▶ Extrait fourni:

......

Ne laissons pas non plus dériver le débat sur des enjeux
religieux. Il s’agit d’une question politique de justice, de respect
du droit international, de la cause d’un peuple privé de son droit à
l’autodétermination.
C’est cet enjeu, colonial, qui bouscule aujourd’hui le monde. On
ne peut effacer l’existence d’un peuple comme on a voulu le faire
hier dans un pesant et coupable silence. La fureur jaillissante de
ces silences et de ces douleurs ne peut que se démultiplier. Que la
cause palestinienne se manifeste auprès du monde indispose au plus
haut point les faucons israéliens qui élèvent leur belliqueuse voix
contre le secrétaire général de l’ONU, tout en envoyant leurs
bombardiers et leurs chars raser Gaza. Notons qu’au cours des six
premiers jours de l’offensive guerrière, l’armée israélienne a largué
6000 bombes sur ce petit territoire soir autant que les États-Unis et
leurs alliés ont lâché sur l’Afghanistan en une seule année. Avec le
résultat que nous connaissons aujourd’hui !
En s’attaquant à Antonio Guterres, le pouvoir israélien veut
avoir les mains totalement libres. Du même mouvement, il
fracture encore plus le monde qui ne peut accepter ce qu’il fait aux
enfants de Gaza, dont on doit toujours rappeler qu’ils sont d’abord
les enfants de celles et ceux qui ont été chassés de leurs terres et
de leur maison et sont donc en grande majorité des réfugiés.
Nous en sommes au point où de plus en plus de voix, comme celles
du Centre américain pour les droits constitutionnels, de
l’organisation américaine anti-apartheid IfNotNow, d’experts de l’ONU
et de journalistes reconnus, qualifient l’offensive guerrière du
pouvoir israélien de « crime de guerre » et aussi de « crime de
génocide ». En effet, selon la convention des Nations unies pour la
prévention et la répression du crime de génocide, des actes commis « dans
l’intention de détruire, tout ou en partie, un groupe national,
ethnique, racial ou religieux comme tel » sont qualifiables de «
génocide ». La privation de nourriture, d’eau, d’électricité, les
déplacements massifs de civils, les bombardements sans discernement
peuvent relever de cette qualification juridique. Même, les juristes
de la cour pénale internationale qui ont pris la peine de se déplacer
à la porte de Rafah, ont appelé ces jours derniers au respect des «
lois de la guerre ».

......

▶ Données fournies:
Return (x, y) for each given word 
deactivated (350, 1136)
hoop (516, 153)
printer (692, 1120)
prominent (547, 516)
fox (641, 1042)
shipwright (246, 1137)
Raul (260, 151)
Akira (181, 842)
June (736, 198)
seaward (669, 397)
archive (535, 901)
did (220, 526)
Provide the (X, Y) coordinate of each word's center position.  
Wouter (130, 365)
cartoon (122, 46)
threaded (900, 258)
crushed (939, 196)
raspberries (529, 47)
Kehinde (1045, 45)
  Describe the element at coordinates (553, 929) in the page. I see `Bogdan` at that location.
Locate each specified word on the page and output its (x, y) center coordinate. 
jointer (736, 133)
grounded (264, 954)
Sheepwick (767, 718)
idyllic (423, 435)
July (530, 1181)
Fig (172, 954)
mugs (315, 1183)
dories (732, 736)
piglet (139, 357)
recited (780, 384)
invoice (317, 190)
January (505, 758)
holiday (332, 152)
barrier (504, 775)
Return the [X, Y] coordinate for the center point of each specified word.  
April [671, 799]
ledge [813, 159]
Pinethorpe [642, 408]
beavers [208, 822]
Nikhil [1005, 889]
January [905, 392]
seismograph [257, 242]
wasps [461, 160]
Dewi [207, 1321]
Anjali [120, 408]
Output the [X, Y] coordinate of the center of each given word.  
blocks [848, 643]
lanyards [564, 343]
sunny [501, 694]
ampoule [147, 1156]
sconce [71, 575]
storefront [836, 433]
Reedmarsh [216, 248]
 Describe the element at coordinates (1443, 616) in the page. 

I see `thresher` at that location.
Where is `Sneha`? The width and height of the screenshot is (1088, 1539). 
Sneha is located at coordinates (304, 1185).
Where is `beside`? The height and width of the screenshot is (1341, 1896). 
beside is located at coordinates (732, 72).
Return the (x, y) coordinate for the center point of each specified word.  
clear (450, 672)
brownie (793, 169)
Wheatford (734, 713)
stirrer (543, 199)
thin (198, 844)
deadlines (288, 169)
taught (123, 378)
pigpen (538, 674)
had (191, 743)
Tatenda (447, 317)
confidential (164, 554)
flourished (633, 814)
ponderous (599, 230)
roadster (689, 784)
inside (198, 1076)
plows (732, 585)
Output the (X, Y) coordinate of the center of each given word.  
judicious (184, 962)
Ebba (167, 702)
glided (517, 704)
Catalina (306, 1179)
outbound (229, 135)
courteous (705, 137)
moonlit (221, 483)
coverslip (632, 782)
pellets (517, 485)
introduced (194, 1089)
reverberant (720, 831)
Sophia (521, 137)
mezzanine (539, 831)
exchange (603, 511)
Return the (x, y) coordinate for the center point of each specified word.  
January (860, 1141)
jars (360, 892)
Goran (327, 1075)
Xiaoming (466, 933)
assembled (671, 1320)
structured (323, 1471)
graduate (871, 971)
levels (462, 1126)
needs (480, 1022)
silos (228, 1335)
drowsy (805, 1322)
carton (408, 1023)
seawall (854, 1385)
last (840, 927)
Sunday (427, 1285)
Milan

......

▶ Liste des tâches:
1/ Reproduisez fidèlement le passage de l'extrait sur Gaza, en commençant aux mots « En s’attaquant à » et en vous arrêtant après « majorité des réfugiés. ».
2/ Repérez toutes les lignes qui contiennent le mot « word », puis recopiez-les telles quelles.
L'extrait et les lignes sont indépendants l'un de l'autre.

▶ Réponses par tâche:
1/
En s’attaquant à Antonio Guterres, le pouvoir israélien veut
avoir les mains totalement libres. Du même mouvement, il
fracture encore plus le monde qui ne peut accepter ce qu’il fait aux
enfants de Gaza, dont on doit toujours rappeler qu’ils sont d’abord
les enfants de celles et ceux qui ont été chassés de leurs terres et
de leur maison et sont donc en grande majorité des réfugiés.

2/
Return (x, y) for each given word 
Provide the (X, Y) coordinate of each word's center position.  
Locate each specified word on the page and output its (x, y) center coordinate. 
Return the [X, Y] coordinate for the center point of each specified word.  
Output the [X, Y] coordinate of the center of each given word.  
Return the (x, y) coordinate for the center point of each specified word.  
Output the (X, Y) coordinate of the center of each given word.  
Return the (x, y) coordinate for the center point of each specified word.  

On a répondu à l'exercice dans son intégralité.